Buna karşın; tekerrüre esas mahkûmiyeti bulunan sanık hakkında tekerrüre esas alınamayacak nitelikteki geçmiş bir hükümlülüğü esas alınmak suretiyle hakkındaki cezanın “mükerrirlere özgü infaz rejimine göre çektirilmesine” karar verilmesi halinde, aleyhe temyiz olmadığından bahisle hükümden tekerrüre ilişkin bölümün çıkartılması ile yetinilmesinin, hakkında tekerrür hükümleri uygulanması gereken sanığın bu yanılgılı uygulamadan ikinci kez yararlanması sonucunu doğuracaktır.

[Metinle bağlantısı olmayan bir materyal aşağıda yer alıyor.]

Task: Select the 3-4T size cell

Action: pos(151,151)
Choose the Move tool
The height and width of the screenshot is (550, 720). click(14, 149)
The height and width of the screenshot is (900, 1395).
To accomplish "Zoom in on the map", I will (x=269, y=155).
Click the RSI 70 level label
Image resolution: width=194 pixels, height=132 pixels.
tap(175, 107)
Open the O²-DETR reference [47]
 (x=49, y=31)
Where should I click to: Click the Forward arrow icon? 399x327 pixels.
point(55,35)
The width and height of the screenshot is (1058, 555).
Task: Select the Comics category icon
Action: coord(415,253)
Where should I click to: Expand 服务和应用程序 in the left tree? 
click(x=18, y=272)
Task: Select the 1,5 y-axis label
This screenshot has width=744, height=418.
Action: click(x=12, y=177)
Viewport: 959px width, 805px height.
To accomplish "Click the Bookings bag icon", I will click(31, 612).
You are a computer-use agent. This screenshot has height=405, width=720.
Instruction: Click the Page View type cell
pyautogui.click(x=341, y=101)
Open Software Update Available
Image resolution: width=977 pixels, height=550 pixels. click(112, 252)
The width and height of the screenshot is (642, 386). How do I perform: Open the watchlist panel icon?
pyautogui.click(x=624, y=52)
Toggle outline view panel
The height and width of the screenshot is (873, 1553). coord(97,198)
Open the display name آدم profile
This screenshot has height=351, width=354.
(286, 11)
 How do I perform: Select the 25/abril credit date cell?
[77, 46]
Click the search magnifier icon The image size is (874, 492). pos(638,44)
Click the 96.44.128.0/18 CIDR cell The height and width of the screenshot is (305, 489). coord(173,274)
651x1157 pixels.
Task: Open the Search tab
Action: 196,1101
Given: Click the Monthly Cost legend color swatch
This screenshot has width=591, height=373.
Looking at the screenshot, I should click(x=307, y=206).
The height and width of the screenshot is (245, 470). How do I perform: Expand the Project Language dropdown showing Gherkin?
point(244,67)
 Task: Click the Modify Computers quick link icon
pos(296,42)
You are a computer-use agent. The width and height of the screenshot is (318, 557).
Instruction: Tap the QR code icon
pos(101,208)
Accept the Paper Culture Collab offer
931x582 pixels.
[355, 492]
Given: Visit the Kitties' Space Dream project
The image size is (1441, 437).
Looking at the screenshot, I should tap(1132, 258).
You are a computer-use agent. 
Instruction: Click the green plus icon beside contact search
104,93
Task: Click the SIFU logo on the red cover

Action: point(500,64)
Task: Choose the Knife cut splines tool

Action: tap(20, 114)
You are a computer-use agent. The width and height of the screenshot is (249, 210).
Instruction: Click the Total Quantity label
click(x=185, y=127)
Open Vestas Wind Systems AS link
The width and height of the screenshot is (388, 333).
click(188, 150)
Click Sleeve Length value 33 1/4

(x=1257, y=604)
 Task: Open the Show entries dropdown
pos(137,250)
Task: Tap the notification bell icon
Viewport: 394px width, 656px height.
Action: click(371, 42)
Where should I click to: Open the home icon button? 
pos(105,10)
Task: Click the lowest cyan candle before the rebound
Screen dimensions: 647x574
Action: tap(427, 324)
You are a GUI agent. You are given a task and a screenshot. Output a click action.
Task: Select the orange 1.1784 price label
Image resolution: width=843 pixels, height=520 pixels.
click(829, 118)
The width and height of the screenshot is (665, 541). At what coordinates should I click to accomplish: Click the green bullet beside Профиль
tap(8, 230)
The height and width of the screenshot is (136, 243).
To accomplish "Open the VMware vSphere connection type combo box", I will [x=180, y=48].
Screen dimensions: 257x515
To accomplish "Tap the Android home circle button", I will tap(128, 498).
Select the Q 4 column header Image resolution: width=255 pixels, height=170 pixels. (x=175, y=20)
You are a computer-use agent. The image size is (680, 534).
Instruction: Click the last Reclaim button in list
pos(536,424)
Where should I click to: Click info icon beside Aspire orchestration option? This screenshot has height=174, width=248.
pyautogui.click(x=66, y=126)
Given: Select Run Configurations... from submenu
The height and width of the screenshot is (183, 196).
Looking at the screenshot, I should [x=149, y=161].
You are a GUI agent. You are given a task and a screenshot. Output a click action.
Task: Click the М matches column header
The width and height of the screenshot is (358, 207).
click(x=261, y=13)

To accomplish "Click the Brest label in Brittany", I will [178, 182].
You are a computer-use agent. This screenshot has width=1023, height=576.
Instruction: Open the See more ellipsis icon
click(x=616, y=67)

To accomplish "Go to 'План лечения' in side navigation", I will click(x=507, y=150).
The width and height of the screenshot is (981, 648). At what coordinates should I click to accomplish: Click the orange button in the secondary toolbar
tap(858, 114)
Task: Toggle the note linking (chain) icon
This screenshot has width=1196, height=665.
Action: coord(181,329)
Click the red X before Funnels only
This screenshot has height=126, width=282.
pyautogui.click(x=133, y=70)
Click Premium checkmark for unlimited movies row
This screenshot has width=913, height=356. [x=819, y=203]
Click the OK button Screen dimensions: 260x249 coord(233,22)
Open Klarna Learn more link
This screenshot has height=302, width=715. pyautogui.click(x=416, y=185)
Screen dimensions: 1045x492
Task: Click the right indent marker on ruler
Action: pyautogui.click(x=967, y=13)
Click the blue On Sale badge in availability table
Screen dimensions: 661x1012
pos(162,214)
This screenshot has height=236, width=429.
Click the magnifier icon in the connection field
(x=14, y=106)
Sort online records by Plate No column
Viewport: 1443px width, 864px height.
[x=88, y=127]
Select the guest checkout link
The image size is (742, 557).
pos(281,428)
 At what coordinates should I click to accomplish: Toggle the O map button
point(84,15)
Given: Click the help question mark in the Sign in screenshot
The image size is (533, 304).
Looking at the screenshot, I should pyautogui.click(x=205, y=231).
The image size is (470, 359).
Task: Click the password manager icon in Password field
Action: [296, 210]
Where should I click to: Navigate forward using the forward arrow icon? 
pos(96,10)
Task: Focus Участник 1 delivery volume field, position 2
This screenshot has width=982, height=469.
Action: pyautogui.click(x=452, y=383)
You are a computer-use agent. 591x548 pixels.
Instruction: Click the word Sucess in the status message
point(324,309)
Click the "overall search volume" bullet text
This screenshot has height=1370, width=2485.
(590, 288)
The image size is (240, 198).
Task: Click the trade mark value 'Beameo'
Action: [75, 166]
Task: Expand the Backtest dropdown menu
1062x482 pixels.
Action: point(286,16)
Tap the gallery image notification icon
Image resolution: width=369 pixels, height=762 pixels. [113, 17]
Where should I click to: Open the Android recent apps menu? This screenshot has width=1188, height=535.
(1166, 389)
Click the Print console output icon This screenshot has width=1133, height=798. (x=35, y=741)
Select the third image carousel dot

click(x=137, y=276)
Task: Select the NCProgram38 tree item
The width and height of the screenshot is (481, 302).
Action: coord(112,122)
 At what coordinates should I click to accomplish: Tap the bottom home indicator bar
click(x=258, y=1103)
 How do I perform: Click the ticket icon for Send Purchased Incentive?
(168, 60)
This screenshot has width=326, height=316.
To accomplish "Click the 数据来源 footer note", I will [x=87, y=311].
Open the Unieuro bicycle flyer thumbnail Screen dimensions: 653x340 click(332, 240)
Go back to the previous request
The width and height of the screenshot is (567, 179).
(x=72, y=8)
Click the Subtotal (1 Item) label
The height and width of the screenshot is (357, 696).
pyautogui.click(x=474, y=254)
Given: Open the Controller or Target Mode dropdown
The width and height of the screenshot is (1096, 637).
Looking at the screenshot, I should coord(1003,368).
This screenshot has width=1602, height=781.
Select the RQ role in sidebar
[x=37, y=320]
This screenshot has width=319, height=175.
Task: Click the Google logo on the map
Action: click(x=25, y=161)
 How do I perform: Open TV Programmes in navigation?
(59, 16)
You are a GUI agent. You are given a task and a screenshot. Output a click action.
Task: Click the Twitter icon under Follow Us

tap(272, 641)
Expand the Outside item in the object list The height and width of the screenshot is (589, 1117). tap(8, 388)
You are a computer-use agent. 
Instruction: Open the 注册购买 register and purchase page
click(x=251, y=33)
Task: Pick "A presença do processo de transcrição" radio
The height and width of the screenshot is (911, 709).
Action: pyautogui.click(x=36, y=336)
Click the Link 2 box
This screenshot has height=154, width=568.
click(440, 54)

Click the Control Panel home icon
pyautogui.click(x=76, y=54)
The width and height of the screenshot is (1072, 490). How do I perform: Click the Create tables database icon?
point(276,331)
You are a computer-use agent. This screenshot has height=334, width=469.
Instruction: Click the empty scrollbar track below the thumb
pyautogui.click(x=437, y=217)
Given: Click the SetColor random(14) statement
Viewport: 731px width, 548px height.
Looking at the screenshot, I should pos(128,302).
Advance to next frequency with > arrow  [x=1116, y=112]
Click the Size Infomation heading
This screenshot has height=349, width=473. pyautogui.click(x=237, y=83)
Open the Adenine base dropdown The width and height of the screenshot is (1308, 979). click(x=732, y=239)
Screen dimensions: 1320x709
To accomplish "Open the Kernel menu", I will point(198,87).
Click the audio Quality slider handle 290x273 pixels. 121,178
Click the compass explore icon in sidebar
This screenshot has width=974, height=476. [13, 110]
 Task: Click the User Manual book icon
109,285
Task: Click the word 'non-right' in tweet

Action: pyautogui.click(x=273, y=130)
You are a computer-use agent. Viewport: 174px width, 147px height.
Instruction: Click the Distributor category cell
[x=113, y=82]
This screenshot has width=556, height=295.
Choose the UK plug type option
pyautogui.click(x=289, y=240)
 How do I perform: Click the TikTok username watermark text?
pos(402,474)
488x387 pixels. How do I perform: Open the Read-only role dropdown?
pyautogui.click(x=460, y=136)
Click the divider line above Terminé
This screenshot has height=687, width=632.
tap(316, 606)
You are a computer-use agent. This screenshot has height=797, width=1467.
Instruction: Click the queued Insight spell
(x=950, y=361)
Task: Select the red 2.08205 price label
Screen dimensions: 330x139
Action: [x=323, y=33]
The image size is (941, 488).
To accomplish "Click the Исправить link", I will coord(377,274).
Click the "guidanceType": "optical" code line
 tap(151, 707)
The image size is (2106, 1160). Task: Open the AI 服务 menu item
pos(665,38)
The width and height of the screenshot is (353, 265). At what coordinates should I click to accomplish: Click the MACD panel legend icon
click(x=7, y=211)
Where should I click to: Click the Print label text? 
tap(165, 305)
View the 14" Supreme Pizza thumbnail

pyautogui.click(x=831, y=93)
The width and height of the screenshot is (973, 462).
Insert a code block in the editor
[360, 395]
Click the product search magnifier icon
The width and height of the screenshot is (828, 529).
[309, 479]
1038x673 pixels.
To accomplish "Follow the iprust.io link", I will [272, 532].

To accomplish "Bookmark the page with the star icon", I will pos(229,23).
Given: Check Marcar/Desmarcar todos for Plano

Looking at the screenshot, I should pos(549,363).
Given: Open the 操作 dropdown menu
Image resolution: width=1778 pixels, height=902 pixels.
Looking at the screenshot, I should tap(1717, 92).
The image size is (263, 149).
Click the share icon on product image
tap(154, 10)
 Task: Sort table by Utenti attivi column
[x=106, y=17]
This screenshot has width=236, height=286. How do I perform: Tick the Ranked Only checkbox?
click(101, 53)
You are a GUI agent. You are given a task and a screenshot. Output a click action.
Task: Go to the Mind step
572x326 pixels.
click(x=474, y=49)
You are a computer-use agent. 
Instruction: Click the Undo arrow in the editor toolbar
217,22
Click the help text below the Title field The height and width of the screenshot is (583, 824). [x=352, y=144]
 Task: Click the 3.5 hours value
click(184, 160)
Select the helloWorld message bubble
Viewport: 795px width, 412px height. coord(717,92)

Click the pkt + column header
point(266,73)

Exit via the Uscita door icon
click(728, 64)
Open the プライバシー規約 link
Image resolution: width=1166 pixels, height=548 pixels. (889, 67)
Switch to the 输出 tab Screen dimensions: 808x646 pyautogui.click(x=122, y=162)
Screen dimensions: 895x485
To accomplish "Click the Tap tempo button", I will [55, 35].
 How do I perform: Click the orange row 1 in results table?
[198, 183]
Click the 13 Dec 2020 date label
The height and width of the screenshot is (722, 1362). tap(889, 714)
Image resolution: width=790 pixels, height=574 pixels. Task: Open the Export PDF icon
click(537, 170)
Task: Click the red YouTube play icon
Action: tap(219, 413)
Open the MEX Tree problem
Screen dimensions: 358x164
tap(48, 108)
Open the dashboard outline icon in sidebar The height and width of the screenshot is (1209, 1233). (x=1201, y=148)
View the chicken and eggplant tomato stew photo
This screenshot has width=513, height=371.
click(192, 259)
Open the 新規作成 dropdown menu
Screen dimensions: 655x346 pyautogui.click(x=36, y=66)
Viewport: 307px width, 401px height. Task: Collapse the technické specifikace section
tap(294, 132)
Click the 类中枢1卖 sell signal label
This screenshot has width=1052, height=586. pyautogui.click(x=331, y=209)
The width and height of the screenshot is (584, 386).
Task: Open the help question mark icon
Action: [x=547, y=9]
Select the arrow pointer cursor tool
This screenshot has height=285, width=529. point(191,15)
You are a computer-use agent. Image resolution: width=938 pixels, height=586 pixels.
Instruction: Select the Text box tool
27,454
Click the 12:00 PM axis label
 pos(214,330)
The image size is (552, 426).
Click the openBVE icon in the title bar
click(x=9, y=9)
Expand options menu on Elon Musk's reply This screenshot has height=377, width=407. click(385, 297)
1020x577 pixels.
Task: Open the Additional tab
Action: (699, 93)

Bu durumda, 5320 sayılı Yasanın 8. maddesi uyarınca halen yürürlükte bulunan 1412 sayılı CYUY’nın 326/son maddesinde belirtilen, lehe temyiz davası üzerine cezanın aleyhe değiştirilmemesi kuralı uyarınca, 5275 sayılı Yasanın 108/2. maddesi uyarınca infaza eklenecek süre sanık bakımından kazanılmış hak oluşturacağı gözetilerek, diğer bir ifade ile aleyhe yönelen temyiz bulunmaması nedeniyle yanılgılı uygulamanın düzeltilmesi sonucu hükümde gösterilecek ilam nedeniyle 5275 sayılı Yasanın 108/2. maddesi uyarınca sanığın infazına eklenecek süre, yanılgılı uygulama sonucu hükümde gösterilen ilam nedeniyle sanığın infazına eklenecek süreden fazla olamayacağı kabul edilmelidir.
Bu açıklamalar ışığında somut olay değerlendirildiğinde;
Yerel mahkemece, adli sicil kaydında yer alan ilamlar denetime olanak verecek biçimde getirtilmeden ve hangi ilamın tekerrüre esas alındığı kararda gösterilmeden TCY’nın 58. maddesi uyarınca sanığa hükmolunan cezanın mükerrirlere özgü infaz rejimine göre çektirilmesine ve ikinci defa tekerrür hükümleri uygulandığından sanığın koşullu salıverilme hükümlerinden yararlandırılmamasına karar verilmesinde isabet bulunmamaktadır.
Bu itibarla, Özel Dairenin bozma kararı yerinde olup, Yargıtay Cumhuriyet Başsavcılığı itirazının reddine karar verilmelidir.
SONUÇ:
Açıklanan nedenlerle;
1- Yargıtay Cumhuriyet Başsavcılığı itirazının REDDİNE,
2- Dosyanın mahalline gönderilmek üzere Yargıtay Cumhuriyet Başsavcılığına TEVDİİNE, 06.03.2012 günü yapılan müzakerede oybirliğiyle karar verildi.